------ PASSAGE GIVEN

Biography
Short Bio
Jin Hi Kim is internationally acclaimed innovative komungo (Korean fourth century fretted board zither) virtuoso and a Guggenheim Fellow in Music Composition. Kim is New Haven Symphony Orchestra Komungo Master-in-Residence (2011-2012) and Music Alive Composer-in-Residence with New Haven Symphony Orchestra (2009-2011).
She has introduced the indigenous instrument for the first time into Western contemporary music scene through her wide array of compositions for chamber ensemble, orchestra, soundtrack, intercultural ensemble, multi-media, and avant-garde improvisations. Kim has co-designed the world's only electric komungo. Kim’s autobiography Komungo Tango, a 25 years journey of creative collaborations with master musicians around the world, was published in Seoul, S. Korea.
During the three decades Kim has performed as soloist in her own compositions and improvisations at Carnegie Hall, Lincoln Center, Kennedy Center (Washington, DC), Smithsonian Freer Gallery of Art (Washington, DC), Royal Festival Hall (London), Haus der Kulturen der Welt (Berlin), and many significant new music festivals, jazz festivals, museums and universities throughout the USA, Europe, Canada, South America, Russia, Asia, New Zealand and Australia.
Kim's compositions have been commissioned by leading contemporary musicians and producers including Kronos Quartet, American Composers Orchestra, Chamber Music Society for the Lincoln Center, Xenakis Ensemble, Boston Modern Music Project, New Haven Symphony Orchestra, Zeitgeist, The Kitchen and Japan Society.

------------
------ MATERIAL PROVIDED

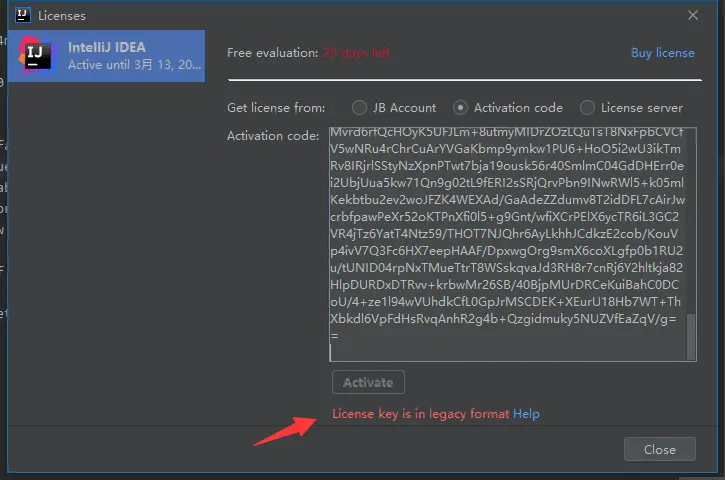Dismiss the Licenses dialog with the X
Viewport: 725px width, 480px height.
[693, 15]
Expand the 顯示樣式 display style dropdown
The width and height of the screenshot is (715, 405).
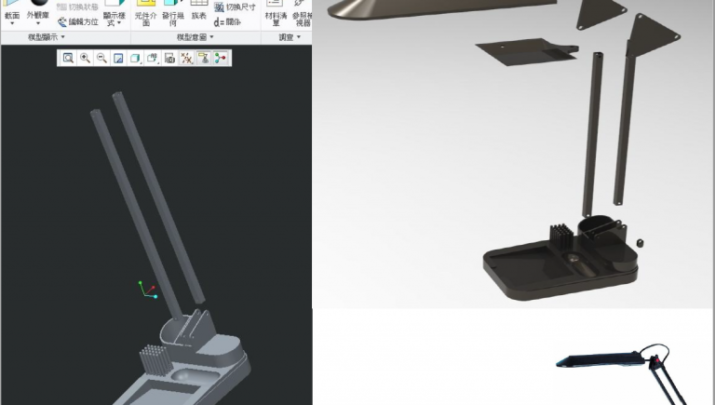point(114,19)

------------
------ MATERIAL PROVIDED

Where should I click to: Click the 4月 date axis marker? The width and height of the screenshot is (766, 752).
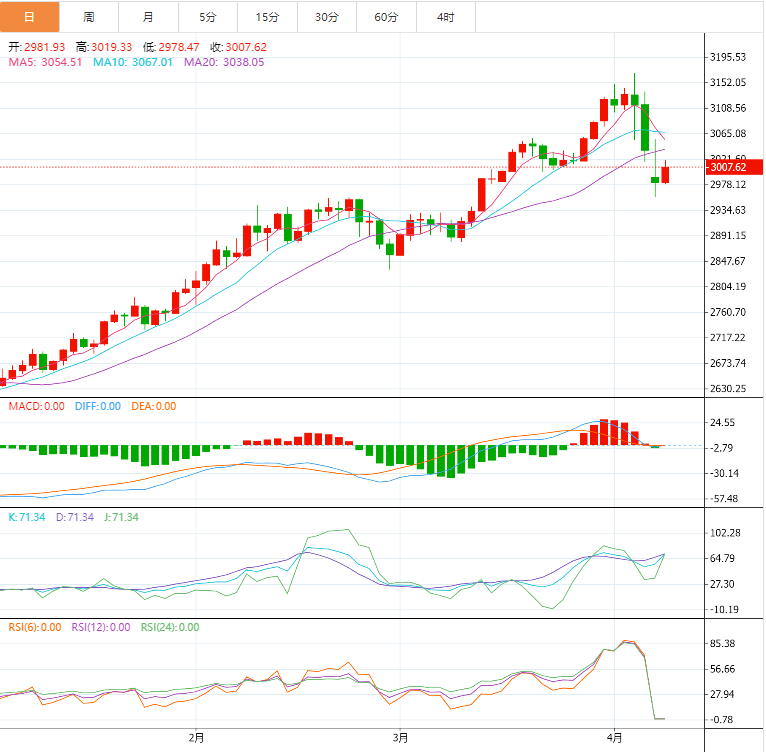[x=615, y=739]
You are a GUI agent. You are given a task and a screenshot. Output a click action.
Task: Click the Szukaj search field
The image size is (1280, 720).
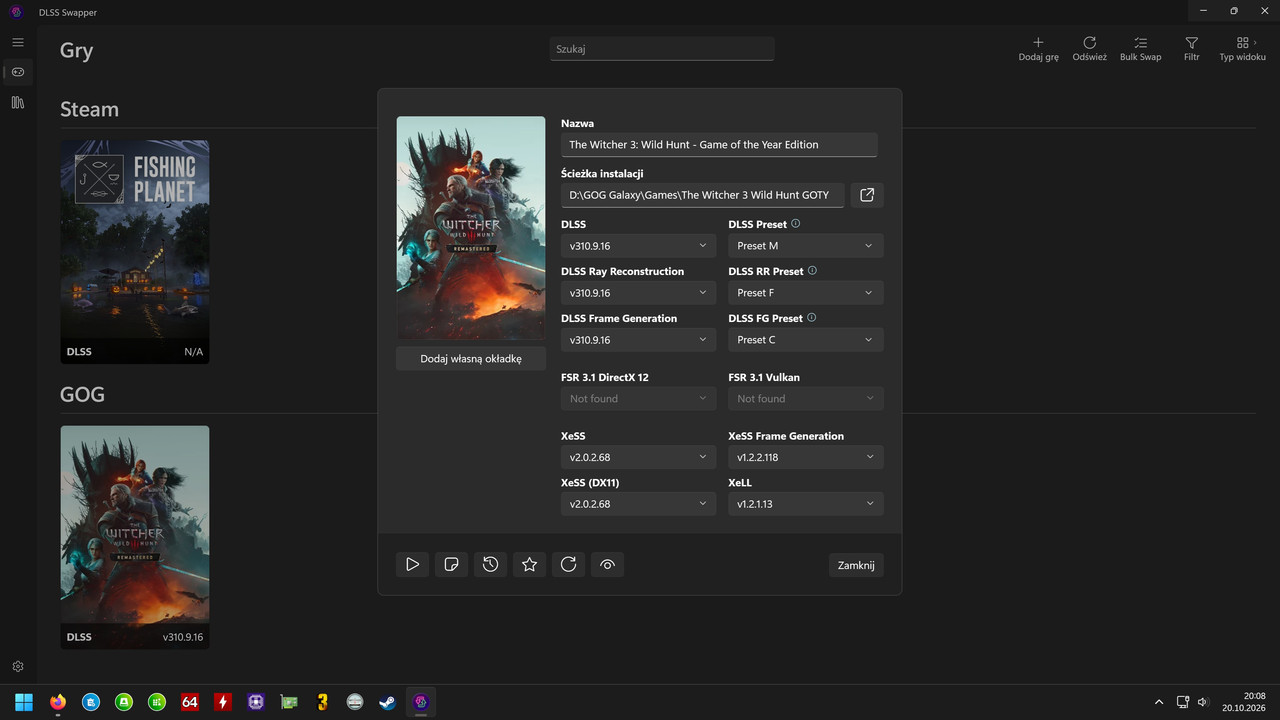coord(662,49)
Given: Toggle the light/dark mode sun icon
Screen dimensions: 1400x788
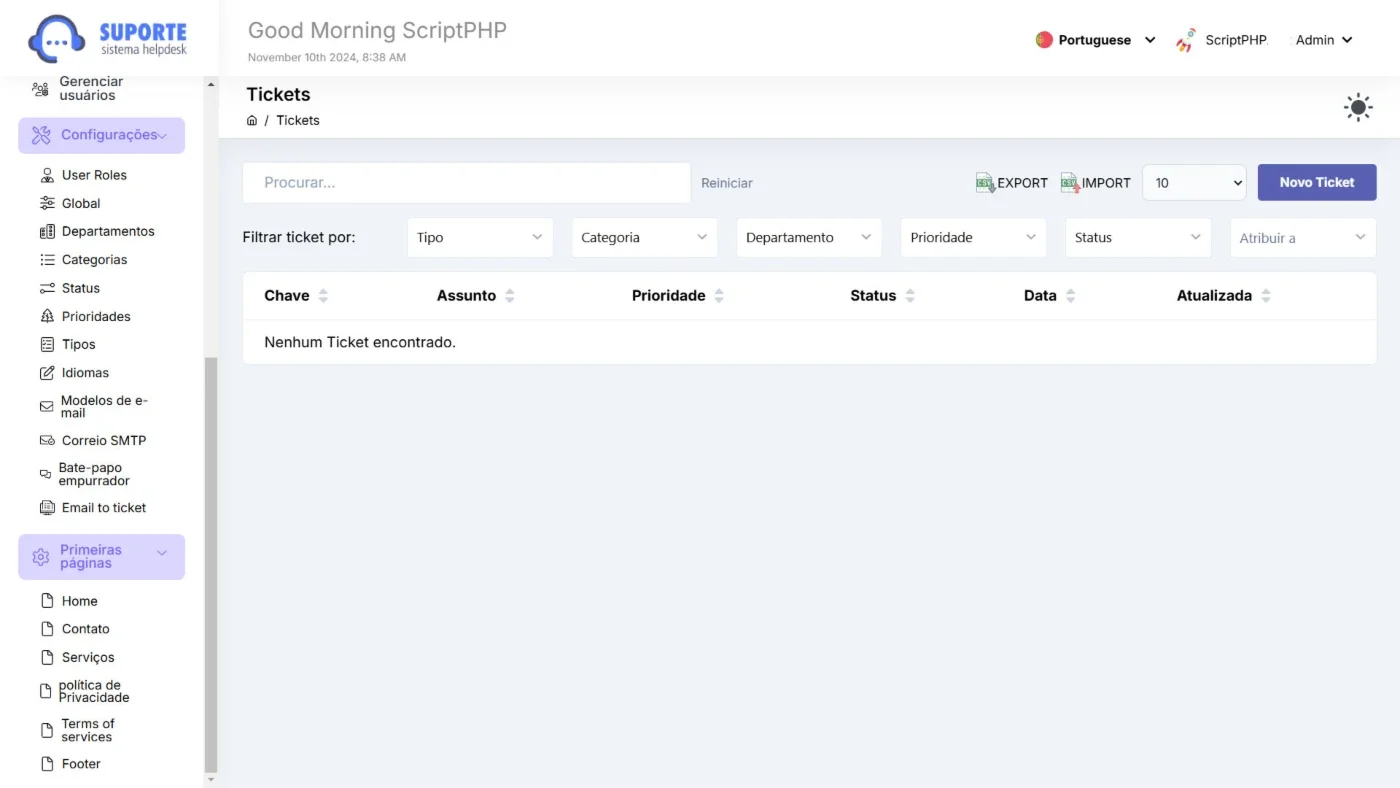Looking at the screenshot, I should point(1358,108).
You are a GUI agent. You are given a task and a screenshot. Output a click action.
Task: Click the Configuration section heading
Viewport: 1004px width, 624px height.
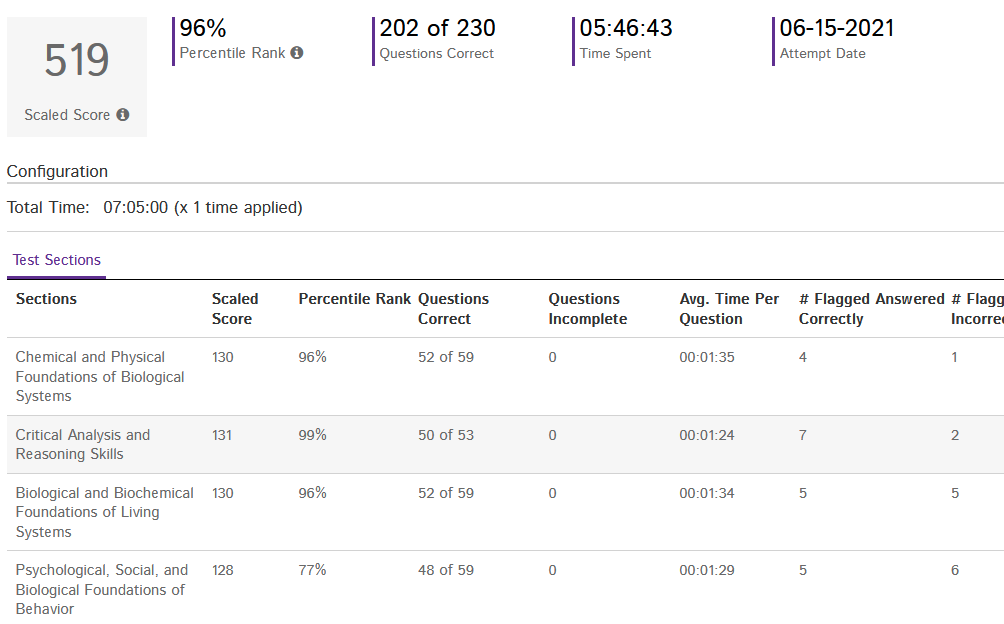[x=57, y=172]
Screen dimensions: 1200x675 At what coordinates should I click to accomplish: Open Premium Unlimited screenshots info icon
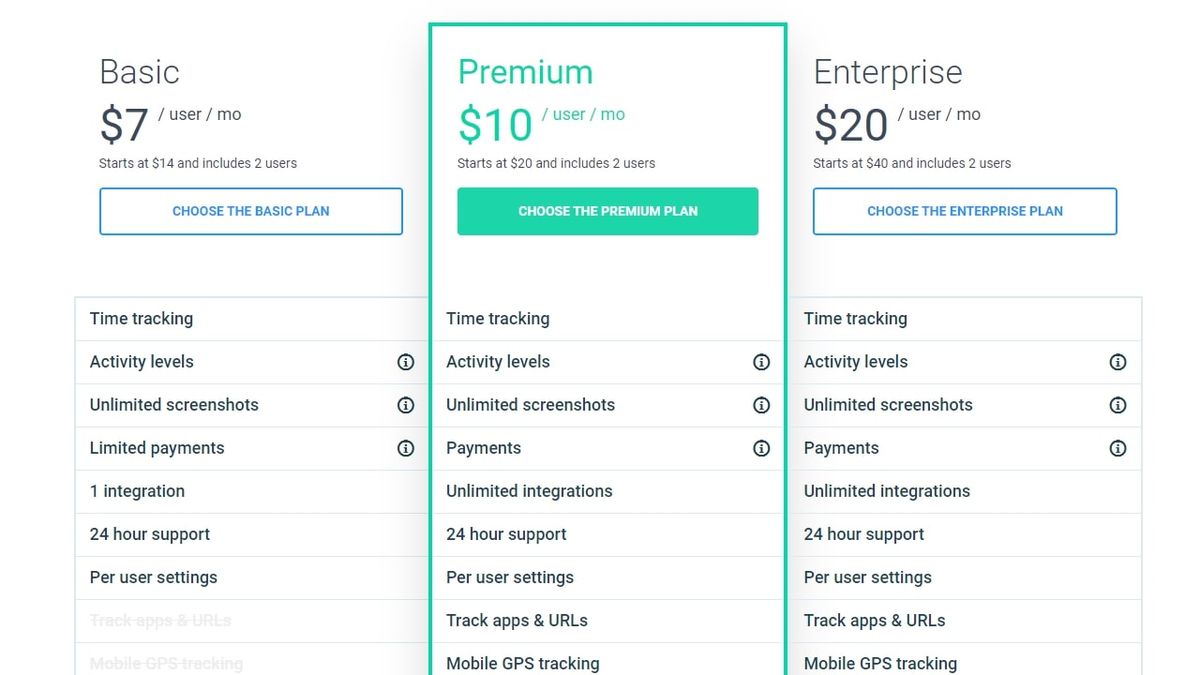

------------

* [SET TASK]: Could you copy the Jin Hi Kim biography from "Kim's compositions have" to "and Japan Society." word for word?

* [EXPECTED OUTPUT]:
Kim's compositions have been commissioned by leading contemporary musicians and producers including Kronos Quartet, American Composers Orchestra, Chamber Music Society for the Lincoln Center, Xenakis Ensemble, Boston Modern Music Project, New Haven Symphony Orchestra, Zeitgeist, The Kitchen and Japan Society.